Simple solutions use Floyd-Warshall algorithm or iterated BFS on the unary-cost edges, and both require ~\mathcal O(N)~ space: time is ~\mathcal O(N^3)~ for Floyd-Warshall, and ~\mathcal O(N^2)~ for the iterated BFS, which requires ~N~ times the number ~\mathcal O(N)~ of edges.

A more efficient solution is the following one.

• For every row ~r~, consider the connected groups of cells on row ~r~; each such group becomes a node of a tree, with a weight corresponding to the cardinality of the group. Two nodes of this tree are adjacent iff there are at least two cells in the corresponding groups sharing a common edge. Repeat the same argument for every column ~c~.
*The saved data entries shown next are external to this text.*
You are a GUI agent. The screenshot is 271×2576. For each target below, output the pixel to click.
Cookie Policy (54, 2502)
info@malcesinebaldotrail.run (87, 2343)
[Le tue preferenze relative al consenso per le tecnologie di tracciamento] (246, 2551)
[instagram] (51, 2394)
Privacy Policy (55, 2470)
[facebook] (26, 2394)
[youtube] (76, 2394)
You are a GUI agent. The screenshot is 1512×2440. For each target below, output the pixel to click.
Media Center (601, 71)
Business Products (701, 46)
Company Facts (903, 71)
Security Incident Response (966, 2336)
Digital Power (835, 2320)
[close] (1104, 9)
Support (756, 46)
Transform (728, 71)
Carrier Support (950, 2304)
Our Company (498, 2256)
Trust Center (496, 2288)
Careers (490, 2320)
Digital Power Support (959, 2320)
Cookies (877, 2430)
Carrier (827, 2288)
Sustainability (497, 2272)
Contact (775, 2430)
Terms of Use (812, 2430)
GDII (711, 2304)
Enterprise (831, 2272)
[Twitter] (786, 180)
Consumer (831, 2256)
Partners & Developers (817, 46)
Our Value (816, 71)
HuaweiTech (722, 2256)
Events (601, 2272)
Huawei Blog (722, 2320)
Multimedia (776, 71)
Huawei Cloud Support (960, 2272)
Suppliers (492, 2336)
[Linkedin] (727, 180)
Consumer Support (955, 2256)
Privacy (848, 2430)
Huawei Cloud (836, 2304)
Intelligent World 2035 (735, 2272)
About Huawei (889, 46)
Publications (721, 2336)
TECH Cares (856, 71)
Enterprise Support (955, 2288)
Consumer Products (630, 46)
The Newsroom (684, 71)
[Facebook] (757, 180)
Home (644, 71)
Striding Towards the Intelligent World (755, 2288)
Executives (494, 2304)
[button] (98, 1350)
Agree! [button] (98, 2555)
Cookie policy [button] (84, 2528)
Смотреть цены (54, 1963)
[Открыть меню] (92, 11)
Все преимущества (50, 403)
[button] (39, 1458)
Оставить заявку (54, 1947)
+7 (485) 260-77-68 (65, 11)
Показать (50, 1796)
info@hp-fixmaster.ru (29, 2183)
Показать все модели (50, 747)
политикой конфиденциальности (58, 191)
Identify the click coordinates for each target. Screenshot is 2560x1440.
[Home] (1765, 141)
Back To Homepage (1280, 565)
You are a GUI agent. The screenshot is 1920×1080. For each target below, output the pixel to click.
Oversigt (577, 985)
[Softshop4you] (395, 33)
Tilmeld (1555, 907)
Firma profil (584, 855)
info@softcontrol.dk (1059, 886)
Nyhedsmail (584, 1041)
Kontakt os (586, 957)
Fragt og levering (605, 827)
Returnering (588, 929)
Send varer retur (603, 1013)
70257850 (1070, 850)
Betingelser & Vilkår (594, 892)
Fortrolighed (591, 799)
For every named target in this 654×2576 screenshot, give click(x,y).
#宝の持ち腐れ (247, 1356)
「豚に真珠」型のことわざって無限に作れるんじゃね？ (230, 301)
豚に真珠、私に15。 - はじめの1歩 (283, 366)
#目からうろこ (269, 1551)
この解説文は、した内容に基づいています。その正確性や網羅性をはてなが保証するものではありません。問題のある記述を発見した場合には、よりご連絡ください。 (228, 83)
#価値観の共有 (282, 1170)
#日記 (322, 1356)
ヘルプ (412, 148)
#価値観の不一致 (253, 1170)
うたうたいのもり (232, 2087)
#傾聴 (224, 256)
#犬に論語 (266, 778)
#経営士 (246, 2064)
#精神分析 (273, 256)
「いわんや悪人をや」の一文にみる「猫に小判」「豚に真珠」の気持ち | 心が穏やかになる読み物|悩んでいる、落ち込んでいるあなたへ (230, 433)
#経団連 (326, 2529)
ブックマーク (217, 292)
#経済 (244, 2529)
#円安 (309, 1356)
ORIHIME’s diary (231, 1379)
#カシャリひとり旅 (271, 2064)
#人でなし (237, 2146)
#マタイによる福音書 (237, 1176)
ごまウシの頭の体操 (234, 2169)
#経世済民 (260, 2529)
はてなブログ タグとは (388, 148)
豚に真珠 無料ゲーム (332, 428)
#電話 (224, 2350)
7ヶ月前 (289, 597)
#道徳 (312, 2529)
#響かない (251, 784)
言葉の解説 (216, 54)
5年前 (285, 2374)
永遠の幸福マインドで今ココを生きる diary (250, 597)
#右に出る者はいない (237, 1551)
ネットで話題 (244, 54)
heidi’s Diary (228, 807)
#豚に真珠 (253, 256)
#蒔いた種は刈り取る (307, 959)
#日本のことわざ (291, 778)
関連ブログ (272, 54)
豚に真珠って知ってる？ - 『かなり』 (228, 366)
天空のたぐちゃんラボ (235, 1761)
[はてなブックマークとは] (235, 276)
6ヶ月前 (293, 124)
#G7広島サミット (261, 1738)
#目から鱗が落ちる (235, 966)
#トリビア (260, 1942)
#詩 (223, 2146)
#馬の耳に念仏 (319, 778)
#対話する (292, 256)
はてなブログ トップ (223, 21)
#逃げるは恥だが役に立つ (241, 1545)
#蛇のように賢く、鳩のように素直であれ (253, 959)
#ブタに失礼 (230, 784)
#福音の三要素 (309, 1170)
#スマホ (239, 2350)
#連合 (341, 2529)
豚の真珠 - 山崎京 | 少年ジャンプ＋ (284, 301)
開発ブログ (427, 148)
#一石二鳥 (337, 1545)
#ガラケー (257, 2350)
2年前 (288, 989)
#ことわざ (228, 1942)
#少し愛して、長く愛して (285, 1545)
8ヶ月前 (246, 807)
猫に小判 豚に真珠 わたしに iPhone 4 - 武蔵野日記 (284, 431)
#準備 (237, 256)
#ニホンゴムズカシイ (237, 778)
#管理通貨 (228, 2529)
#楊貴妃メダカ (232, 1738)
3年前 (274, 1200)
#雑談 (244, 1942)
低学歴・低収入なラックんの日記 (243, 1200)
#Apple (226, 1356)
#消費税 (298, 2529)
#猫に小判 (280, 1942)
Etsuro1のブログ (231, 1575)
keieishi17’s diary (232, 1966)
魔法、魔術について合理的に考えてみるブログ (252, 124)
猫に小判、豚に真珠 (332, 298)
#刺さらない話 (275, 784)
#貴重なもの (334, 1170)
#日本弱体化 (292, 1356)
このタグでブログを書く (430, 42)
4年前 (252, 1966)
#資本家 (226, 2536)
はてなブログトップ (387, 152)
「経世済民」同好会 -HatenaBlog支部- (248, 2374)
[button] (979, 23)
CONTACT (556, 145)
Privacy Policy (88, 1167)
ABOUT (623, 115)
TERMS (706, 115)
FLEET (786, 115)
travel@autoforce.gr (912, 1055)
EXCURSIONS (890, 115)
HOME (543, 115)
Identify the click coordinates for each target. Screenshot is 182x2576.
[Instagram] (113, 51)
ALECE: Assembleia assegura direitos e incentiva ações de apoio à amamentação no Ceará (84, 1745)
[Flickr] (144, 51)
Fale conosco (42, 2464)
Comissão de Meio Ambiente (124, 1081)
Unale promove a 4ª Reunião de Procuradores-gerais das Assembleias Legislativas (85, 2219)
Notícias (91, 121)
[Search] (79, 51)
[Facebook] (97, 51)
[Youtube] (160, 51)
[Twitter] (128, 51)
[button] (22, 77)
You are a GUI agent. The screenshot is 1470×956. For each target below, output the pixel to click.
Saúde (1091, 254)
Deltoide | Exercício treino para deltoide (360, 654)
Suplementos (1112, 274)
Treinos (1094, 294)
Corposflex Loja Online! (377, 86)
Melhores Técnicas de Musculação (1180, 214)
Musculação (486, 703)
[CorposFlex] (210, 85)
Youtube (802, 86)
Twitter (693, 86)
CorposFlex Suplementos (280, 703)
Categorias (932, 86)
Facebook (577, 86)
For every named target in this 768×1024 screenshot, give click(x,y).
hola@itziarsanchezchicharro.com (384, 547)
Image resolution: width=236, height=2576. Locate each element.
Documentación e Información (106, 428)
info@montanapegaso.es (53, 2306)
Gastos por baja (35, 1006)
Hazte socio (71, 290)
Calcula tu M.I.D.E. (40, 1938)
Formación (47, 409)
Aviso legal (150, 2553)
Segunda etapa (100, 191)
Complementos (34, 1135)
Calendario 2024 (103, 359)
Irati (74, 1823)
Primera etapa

• The above description yields two node-weighted trees, one (let us call it TH) corresponding to horizontal node-groups and another (TV) for vertical node-groups.
• Now, a shortest path between any two cells can be decomposed into two shortest paths along TV and TH: the two corresponding integers are called the vertical and horizontal contribution, respectively.
• Let us limit ourselves to the horizontal contributions. The sum of all horizontal contributions can be computed as the sum of ~w(x) \times w(y) \times d(x, y)~ over all possible distinct pairs of distinct nodes ~x~ and ~y~ in TV: here, ~w(x)~ and ~w(y)~ are their weight (number of cells) and ~d(x, y)~ is their distance in TV.
• The latter summation can be computed in linear time in the number of edges of TV, by observing that it is equivalent to the sum of ~S(e) \times S'(e)~ over all edges ~e~ of TV, where ~S(e)~ and ~S'(e)~ are the sum of the weights of the two components of the tree obtained after removing the edge ~e~.